In addition, as a second operating mode, the controller 7 performs control to cool the alloy B with the third heat medium flowing through the third heat medium flow path 16 via the heat exchanging unit 16A, and cause movement of hydrogen from the alloy B in the alloy tank 11 to the alloy A in the alloy tank 10.

The heat-storage system 1 of the first embodiment is configured as described above. Next, an operating method of the heat-storage system 1 will be described.

The heat-storage system 1 has two operating methods such as a normal operation and a heat pump operation, and the operating method is switched according to the season. For example, as illustrated in FIG. 6, the heat pump operation is performed in the wintertime and surrounding periods thereof, that is, for example, from November to March, and the normal operation is performed in other periods. Switching between the normal operation and the heat pump operation may be performed manually by a user of the heat-storage system 1, or a switching time of operation may be stored in the controller 7 in advance and the operation may be automatically switched when the switching time comes. Further, the operation may be switched automatically based on a measured outside air temperature. Moreover, in this example, the heat pump operation is performed including the surrounding periods of the wintertime, but the heat pump operation may be performed in the wintertime (for example, December to February). That is, it is sufficient that the heat pump operation is performed at least in the wintertime.

First, a flow during the normal operation of the heat-storage system 1 will be described. During the normal operation, hot water is produced by a water electrolysis operation and a fuel cell operation.

(Normal Operation-Water Electrolysis Operation)

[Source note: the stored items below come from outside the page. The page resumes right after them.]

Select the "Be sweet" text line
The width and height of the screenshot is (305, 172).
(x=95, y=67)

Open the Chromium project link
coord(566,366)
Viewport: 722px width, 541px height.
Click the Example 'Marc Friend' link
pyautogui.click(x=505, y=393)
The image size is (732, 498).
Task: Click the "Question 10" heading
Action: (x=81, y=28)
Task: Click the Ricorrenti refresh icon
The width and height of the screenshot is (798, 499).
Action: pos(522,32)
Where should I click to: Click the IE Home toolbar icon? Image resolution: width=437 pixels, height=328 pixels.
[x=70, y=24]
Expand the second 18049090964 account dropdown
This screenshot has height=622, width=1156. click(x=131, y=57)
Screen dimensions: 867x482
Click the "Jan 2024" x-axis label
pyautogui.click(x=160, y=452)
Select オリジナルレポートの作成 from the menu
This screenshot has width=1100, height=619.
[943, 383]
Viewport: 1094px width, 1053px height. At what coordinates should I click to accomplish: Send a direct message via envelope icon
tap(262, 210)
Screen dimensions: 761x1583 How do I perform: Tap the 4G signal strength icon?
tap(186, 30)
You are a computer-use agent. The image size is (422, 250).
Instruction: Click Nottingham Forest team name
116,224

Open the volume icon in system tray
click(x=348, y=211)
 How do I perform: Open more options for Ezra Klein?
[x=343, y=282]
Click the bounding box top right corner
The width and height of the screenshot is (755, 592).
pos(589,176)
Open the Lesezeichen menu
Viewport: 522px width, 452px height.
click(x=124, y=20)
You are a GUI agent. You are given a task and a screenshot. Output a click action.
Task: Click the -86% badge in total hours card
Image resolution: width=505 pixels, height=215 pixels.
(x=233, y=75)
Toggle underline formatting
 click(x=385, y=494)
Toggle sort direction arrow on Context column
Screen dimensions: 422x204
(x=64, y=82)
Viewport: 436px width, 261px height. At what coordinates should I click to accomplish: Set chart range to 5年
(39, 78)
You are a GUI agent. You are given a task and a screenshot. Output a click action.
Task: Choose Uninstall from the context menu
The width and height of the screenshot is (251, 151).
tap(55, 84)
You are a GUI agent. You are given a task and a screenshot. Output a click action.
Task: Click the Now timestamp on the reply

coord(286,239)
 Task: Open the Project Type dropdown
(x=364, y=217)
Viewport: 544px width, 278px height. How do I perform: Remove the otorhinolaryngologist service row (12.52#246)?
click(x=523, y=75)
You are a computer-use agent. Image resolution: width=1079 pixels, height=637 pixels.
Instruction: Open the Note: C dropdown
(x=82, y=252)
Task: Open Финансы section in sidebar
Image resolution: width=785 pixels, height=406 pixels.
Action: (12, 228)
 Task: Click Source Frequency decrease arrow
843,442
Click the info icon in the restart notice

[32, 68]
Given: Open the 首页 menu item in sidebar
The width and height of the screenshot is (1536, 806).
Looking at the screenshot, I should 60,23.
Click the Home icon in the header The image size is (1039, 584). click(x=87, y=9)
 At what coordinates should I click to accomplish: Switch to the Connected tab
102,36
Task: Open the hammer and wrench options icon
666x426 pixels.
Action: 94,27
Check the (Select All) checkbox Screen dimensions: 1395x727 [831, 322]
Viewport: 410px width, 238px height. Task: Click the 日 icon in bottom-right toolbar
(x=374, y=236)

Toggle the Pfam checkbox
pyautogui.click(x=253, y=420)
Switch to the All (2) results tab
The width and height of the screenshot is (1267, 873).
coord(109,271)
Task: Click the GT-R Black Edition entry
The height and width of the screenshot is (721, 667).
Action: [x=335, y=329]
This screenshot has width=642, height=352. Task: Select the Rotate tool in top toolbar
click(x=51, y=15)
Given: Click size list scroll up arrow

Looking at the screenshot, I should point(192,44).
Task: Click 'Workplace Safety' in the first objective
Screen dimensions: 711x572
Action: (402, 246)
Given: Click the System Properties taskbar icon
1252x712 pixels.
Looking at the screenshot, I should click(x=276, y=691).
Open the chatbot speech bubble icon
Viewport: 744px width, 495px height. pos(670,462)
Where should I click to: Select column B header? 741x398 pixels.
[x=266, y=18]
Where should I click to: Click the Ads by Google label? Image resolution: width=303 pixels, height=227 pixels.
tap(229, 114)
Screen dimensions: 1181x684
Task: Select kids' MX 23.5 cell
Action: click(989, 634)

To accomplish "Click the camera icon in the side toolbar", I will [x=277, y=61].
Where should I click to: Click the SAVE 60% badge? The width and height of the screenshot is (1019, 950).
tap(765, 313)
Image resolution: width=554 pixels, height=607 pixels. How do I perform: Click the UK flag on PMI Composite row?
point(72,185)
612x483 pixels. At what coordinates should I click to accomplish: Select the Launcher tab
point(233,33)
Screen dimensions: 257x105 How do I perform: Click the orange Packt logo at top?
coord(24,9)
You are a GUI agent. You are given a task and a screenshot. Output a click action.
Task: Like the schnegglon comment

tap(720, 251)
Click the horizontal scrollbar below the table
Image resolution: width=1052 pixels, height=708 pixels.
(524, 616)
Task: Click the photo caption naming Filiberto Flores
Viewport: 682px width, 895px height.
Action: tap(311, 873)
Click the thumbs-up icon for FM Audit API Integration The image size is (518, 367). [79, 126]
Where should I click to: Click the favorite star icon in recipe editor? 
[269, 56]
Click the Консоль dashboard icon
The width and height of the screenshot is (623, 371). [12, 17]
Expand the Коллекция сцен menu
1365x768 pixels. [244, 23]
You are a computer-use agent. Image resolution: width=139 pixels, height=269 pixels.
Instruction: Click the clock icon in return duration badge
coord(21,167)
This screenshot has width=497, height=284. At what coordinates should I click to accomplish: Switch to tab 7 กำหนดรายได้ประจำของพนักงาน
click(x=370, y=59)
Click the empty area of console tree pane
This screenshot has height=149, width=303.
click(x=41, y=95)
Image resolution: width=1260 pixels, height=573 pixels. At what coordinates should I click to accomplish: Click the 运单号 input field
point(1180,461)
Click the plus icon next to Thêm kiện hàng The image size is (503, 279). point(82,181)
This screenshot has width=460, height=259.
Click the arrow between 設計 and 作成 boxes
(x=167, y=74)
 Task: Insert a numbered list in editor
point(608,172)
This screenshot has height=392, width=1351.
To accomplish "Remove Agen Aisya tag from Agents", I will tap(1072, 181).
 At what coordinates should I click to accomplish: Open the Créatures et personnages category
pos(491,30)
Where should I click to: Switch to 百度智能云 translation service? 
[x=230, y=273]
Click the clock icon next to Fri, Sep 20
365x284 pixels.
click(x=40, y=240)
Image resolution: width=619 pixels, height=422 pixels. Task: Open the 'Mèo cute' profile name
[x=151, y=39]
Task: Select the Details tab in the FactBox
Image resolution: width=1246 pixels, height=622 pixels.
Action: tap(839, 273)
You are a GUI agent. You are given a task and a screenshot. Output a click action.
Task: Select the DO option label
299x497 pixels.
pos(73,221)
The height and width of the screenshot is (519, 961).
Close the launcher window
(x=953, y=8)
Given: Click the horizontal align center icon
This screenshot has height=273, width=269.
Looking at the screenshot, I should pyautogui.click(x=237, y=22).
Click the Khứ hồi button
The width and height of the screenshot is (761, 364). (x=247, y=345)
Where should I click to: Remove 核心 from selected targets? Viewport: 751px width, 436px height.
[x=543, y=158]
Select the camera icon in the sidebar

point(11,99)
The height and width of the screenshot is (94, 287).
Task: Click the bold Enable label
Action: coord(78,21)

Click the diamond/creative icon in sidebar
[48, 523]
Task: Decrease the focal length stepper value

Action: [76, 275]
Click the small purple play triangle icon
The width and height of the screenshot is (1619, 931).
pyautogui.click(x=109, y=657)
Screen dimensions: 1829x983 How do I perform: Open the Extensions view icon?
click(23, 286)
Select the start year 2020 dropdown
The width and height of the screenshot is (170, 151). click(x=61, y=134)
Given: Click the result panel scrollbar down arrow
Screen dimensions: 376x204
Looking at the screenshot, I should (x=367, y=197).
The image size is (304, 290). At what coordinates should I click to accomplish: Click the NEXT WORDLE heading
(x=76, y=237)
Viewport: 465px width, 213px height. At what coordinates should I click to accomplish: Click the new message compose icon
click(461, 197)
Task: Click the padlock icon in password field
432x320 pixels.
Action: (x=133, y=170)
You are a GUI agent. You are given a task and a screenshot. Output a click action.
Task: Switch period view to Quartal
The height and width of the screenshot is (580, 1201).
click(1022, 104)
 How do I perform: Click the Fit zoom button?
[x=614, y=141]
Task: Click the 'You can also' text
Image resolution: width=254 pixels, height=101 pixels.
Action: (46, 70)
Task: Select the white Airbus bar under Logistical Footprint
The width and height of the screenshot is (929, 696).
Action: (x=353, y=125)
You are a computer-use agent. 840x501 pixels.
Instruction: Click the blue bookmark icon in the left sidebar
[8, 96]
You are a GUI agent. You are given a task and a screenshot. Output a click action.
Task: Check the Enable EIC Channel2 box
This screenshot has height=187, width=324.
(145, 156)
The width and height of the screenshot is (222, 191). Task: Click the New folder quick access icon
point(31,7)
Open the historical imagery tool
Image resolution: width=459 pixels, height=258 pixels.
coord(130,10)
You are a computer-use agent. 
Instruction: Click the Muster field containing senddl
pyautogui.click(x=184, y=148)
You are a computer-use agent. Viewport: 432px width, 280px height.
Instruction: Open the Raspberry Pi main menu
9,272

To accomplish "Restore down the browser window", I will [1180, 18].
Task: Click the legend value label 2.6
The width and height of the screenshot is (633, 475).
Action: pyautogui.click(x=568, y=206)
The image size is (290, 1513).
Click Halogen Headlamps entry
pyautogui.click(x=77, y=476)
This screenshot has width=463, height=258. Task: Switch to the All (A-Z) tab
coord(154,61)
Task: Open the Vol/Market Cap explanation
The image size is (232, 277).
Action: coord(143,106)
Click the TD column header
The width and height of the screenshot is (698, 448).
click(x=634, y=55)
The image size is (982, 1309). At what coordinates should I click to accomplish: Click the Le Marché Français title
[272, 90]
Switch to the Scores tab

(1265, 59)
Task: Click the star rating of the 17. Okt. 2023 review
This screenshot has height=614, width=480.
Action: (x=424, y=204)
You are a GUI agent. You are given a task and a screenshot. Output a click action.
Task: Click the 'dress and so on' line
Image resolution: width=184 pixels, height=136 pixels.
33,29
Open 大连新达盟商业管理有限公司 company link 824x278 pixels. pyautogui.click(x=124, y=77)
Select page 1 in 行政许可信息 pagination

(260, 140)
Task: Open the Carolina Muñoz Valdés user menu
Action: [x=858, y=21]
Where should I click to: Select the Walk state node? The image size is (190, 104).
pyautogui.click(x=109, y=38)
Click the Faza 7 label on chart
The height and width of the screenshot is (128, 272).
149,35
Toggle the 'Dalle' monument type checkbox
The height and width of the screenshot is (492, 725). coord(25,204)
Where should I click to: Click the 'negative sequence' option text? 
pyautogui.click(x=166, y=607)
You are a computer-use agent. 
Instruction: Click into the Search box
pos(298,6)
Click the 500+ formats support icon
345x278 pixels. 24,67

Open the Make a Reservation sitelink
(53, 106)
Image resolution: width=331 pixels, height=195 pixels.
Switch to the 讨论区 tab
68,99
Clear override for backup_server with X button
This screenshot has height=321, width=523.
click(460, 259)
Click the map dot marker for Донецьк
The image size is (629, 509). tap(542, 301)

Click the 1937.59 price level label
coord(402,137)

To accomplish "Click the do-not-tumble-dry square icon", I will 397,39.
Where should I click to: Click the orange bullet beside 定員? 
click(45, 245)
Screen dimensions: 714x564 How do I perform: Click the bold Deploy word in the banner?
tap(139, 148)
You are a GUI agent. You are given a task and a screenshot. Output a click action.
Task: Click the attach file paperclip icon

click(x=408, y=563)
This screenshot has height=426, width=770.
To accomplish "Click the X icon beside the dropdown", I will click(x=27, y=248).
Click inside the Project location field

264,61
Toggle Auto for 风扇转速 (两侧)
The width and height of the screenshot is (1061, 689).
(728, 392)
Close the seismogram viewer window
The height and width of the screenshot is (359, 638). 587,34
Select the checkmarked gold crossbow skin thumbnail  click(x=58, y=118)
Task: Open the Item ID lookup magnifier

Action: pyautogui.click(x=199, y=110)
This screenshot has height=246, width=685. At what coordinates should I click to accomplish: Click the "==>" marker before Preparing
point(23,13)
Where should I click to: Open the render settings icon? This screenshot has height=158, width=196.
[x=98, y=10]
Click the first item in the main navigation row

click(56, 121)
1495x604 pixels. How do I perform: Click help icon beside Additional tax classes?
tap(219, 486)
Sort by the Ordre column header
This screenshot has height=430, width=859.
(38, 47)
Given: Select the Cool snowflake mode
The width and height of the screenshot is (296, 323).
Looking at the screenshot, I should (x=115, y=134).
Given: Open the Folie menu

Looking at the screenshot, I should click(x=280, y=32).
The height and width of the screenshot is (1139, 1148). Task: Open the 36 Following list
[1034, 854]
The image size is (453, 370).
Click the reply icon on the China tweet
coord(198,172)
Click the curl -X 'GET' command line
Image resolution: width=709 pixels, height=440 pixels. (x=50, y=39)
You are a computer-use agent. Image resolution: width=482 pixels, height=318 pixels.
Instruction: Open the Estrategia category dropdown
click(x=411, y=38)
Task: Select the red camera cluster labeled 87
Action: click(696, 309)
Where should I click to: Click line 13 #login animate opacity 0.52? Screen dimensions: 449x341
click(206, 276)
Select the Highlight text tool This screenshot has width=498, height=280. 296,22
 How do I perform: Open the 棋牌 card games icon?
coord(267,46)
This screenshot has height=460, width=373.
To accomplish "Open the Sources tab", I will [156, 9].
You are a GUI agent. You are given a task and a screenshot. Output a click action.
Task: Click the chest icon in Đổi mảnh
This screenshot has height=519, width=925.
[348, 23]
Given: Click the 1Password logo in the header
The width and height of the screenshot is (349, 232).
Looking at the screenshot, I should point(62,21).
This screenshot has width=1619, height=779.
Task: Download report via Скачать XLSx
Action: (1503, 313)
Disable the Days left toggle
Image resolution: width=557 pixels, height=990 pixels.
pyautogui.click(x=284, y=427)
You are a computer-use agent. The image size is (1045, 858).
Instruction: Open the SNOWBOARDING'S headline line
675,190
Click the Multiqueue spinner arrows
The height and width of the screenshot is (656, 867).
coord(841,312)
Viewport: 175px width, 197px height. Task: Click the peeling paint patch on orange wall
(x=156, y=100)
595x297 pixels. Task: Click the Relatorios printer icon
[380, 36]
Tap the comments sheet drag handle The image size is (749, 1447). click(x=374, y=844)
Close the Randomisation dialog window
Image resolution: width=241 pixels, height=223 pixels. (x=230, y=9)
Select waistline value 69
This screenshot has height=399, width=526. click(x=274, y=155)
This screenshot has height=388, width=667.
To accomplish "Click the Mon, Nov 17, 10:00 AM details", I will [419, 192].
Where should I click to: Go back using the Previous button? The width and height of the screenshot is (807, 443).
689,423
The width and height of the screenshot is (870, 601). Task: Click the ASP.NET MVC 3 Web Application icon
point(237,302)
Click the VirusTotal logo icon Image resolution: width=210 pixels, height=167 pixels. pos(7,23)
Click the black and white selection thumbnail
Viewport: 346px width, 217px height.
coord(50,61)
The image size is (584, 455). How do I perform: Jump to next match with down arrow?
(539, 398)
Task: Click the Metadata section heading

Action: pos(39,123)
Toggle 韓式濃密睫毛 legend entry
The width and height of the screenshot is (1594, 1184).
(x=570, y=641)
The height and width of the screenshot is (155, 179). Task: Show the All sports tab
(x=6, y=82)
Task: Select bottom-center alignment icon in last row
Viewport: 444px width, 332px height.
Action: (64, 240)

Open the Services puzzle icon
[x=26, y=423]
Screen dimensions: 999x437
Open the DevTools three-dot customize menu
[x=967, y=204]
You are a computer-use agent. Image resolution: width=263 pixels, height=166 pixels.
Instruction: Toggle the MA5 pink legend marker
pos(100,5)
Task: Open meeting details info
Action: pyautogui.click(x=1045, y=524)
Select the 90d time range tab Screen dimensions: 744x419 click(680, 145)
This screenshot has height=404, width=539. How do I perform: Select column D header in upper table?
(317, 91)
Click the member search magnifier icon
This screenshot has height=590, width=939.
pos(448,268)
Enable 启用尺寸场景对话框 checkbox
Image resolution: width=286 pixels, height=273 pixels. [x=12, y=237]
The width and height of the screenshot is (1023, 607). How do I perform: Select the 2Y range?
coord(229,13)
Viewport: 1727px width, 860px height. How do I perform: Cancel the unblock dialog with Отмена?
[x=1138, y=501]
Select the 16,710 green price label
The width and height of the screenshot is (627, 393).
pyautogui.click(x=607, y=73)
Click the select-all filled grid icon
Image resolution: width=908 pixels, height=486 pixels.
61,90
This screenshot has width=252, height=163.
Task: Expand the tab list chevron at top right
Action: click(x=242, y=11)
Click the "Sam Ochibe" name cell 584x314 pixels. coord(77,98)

In the water electrolysis operation, electric power from a power supply device is supplied to the water electrolysis apparatus 8 to perform electrolysis of water. Hydrogen at less than 1 MPa (G) (for example, 0.9 MPa (G)) produced here is sent to the alloy tank 10. Since the alloy tank 10 generates heat as hydrogen is stored, when exhaust heat thereof is equal to or higher than a temperature that can be used for hot water supply (for example, 60° C.), the exhaust heat is used for hot water storage. In this case, heat generated in the alloy A is recovered by a heat medium flowing in a heat medium flow path (not illustrated), and the recovered heat is stored in the hot water storage tank 6. Here, the power supply device may be any power supply device as long as it is capable of supplying power to the water electrolysis apparatus. Examples of the power supply device include a system power supply, a solar power generation apparatus, a power storage apparatus, and the like. The power supply device may be an internal power supply device provided in the heat-storage system 1, or may be an external power supply device provided outside the heat-storage system 1.

Note that hydrogen may be supplied from the water electrolysis apparatus 8 to the alloy tank 11 during the water electrolysis operation. In this case, the first heat medium flows through the first heat medium flow path 14, the heat exchanging unit 14A recovers heat generated in the alloy B, and the recovered heat is stored in the hot water storage tank 6.

(Normal Operation-Fuel Cell Operation)

While the fuel cell apparatus 9 is in operation, for example, hydrogen is supplied from the alloy tank 10 to the fuel cell apparatus 9. At the same time, air in the atmosphere is supplied to the fuel cell apparatus 9 using a blower or the like (not illustrated), and power generation is performed. Heat accompanying power generation of the fuel cell apparatus 9 is recovered by a heat medium flowing in a heat medium flow path (not illustrated), and the recovered heat is stored in the hot water storage tank 6.

Further, hydrogen may be supplied from the alloy tank 11 to the fuel cell apparatus 9. At the same time, air in the atmosphere is supplied to the fuel cell apparatus 9 using the blower or the like (not illustrated), and power generation is performed. Heat accompanying power generation of the fuel cell apparatus 9 is recovered by the heat medium flowing in the heat medium flow path (not illustrated), and the recovered heat is stored in the hot water storage tank 6.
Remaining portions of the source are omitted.